I am unclear on how my test set AUC can be so consistently high, but my training set cross validated AUC 'roc_auc' can be so much lower. The more usual situation is the reverse (high training set CV, low test set) due to over-fitting.
Why might my AUC using the test data be quite high (and consistent with a research paper I am using as a benchmark), where my CV AUC much lower?
from sklearn.tree import DecisionTreeClassifier
from sklearn import metrics
fpr, tpr, thresholds = metrics.roc_curve(y_test, clf.predict_proba(x_test)[:,1])
auc_dt = metrics.auc(fpr,tpr)
print 'roc auc new', metrics.roc_auc_score(y_test, clf.predict_proba(x_test)[:,1])
print 'Test set DT AUC: ', auc_dt
Results are roc auc new 0.883120510099 Test set AUC: 0.883120510099
When I use cross validation
from sklearn.cross_validation import StratifiedKFold
shuffle = StratifiedKFold(y_train, n_folds=10, shuffle=True)
scores = cross_val_score(clf, x_train, y_train, cv=shuffle, scoring='roc_auc')
print scores
print 'Average Training set DT CV score: ',scores.mean()
results [ 0.64501863 0.64880271 0.62380773 0.63231963 0.59982753 0.63169843 0.62608849 0.62264435 0.63381149 0.60471224]
I thought it might be an issue with not knowing how to use predict_proba on the classifier in the context of the cross_val_score, so I used a different method (similar method from the scikit docs):
cv = StratifiedKFold(y_train, n_folds=6, shuffle=True)
classifier = DecisionTreeClassifier()
mean_tpr = 0.0
for i, (train, test) in enumerate(cv):
probas_ = classifier.fit(x_train.values[train], y_train.values[train]).predict_proba(x_train.values[test])
fpr, tpr, thresholds = metrics.roc_curve(y_train.values[test], probas_[:,1])
roc_auc = metrics.auc(fpr, tpr)
print ('roc # %s, %s'%(i,roc_auc))
outcome
- roc # 0, 0.633910529504
- roc # 1, 0.63380692856
- roc # 2, 0.624857088789
- roc # 3, 0.636719967088
- roc # 4, 0.623175499321
- roc # 5, 0.613694032062
More info: The dataset ordered, so I use the shuffle parameter. Without the shuffle parameter, I get results from near 0 to very high (representative of an ordered dataset).

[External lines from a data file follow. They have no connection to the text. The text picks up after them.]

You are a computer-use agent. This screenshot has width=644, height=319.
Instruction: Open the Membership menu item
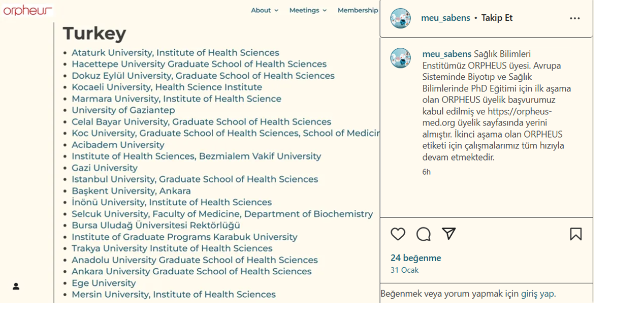358,10
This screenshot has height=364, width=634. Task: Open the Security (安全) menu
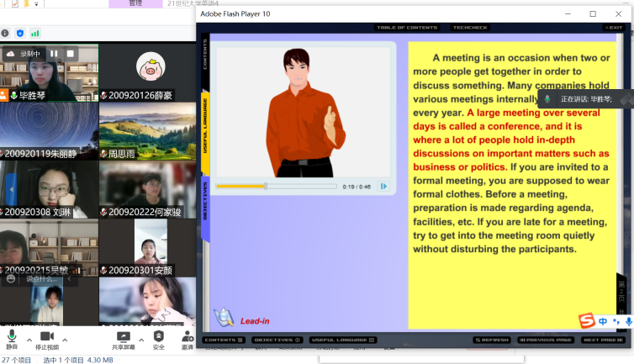coord(158,339)
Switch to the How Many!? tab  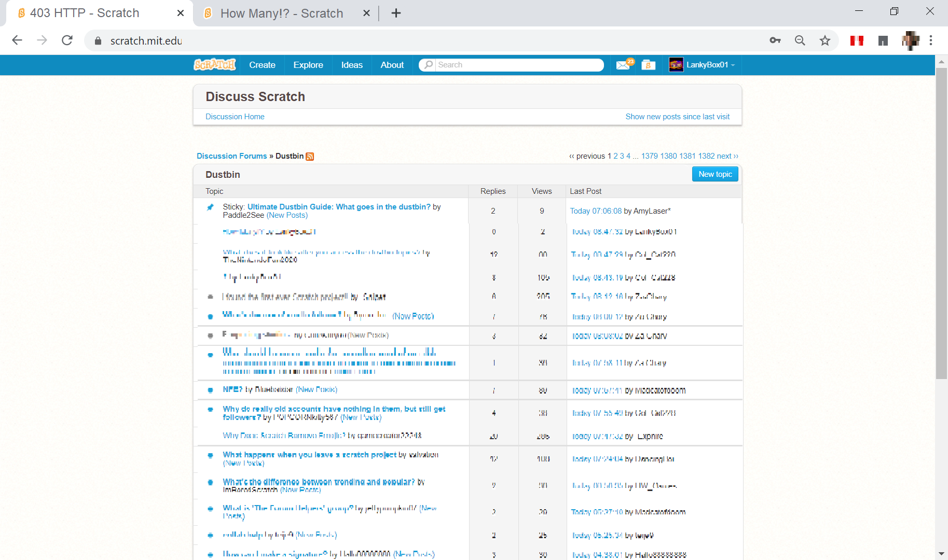click(281, 13)
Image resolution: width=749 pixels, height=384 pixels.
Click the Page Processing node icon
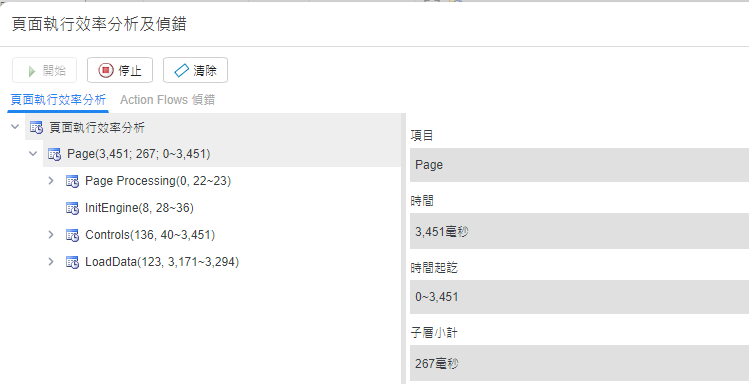tap(72, 181)
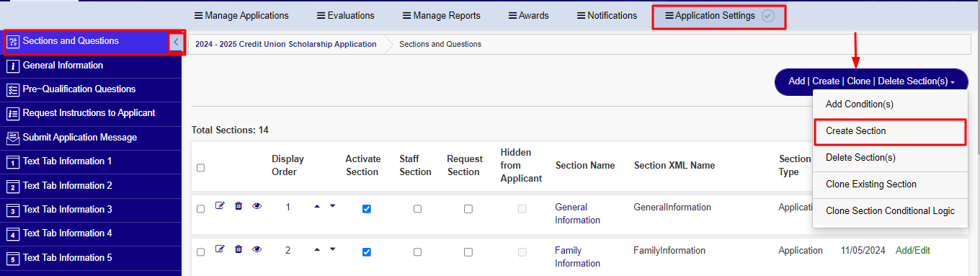Choose Create Section from dropdown menu
Viewport: 980px width, 276px height.
pyautogui.click(x=890, y=131)
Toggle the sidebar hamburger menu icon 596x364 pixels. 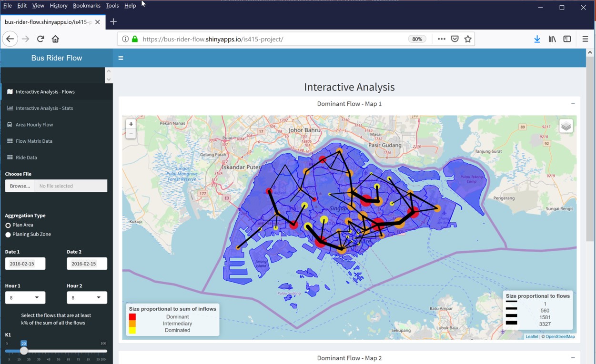click(121, 58)
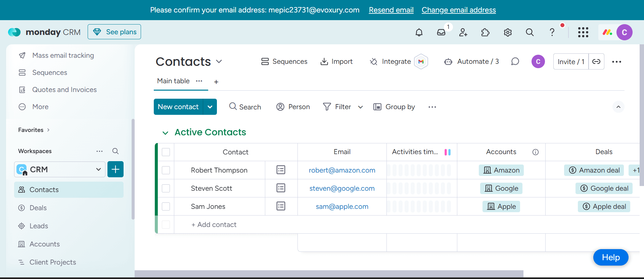Screen dimensions: 644x279
Task: Open the apps puzzle-piece icon
Action: [485, 32]
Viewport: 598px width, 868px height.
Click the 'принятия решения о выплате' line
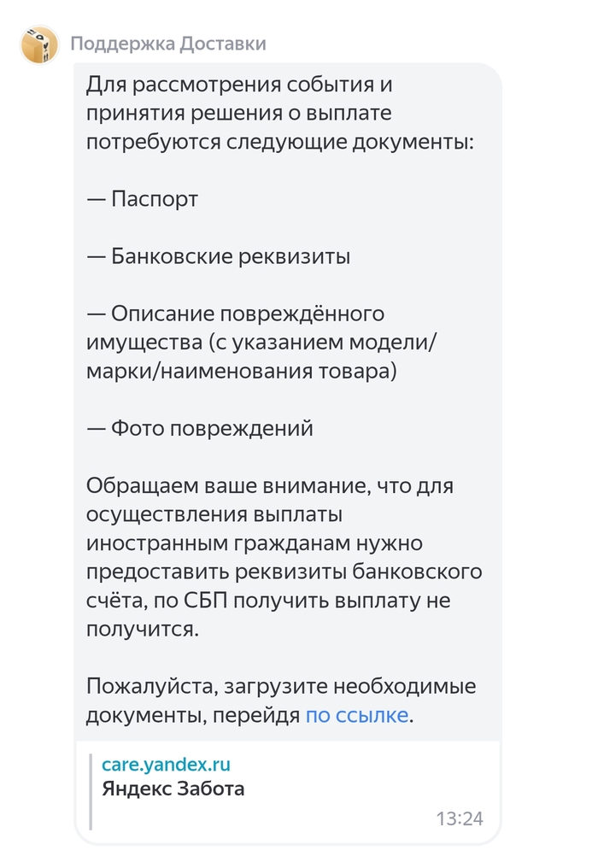click(x=239, y=114)

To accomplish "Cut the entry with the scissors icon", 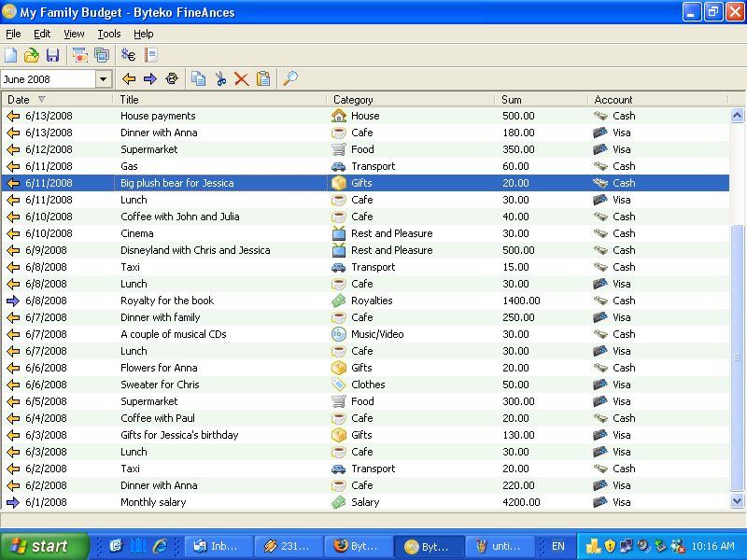I will [x=220, y=79].
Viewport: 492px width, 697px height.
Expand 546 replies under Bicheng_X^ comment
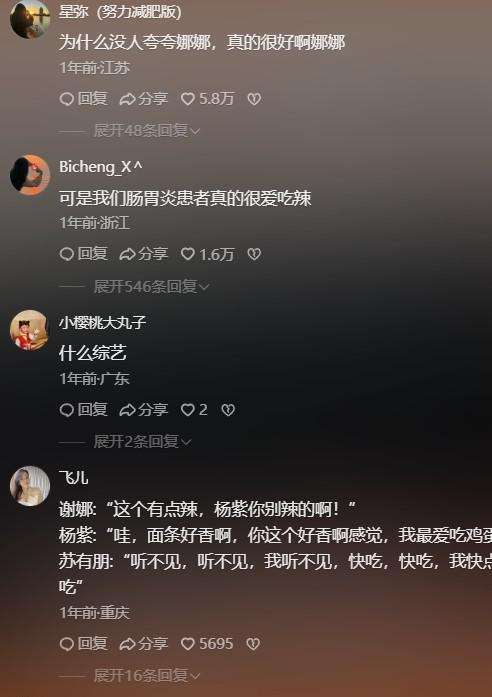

I have been digging into the use of AUC and CV all day, but cannot figure this one out.
There is a similar result with KNeighborsClassifier, where I have a higher AUC using metrics.roc_curve and metrics.auc, but substantially lower CV AUC from the above CV methods.
In case it helps, the confusion matrix on the test set is as follows:
true negative: 3550 false negative: 116 true positive: 335 false positive: 118
Using accuracy as the scorer gets me much better scores for CV.
Any ideas would help.
EDIT: I ran the CV on the test set as well (where the AUC scored high) and I got approximately the same CV AUC as the above (just slightly worse).
I also used a very stripped down version of the script, where I import the data, split the independent from dependent variable, encode the categorical variables with get_dummies, and run the classifier alone and in CV. Same results.
Working hypothesis I believe that the issue has to do with the ordered, stratified nature of the data and issues using cross validation (I just found out that gridsearchCV gives nonsensical results). As I do more research into this, I will add my findings here.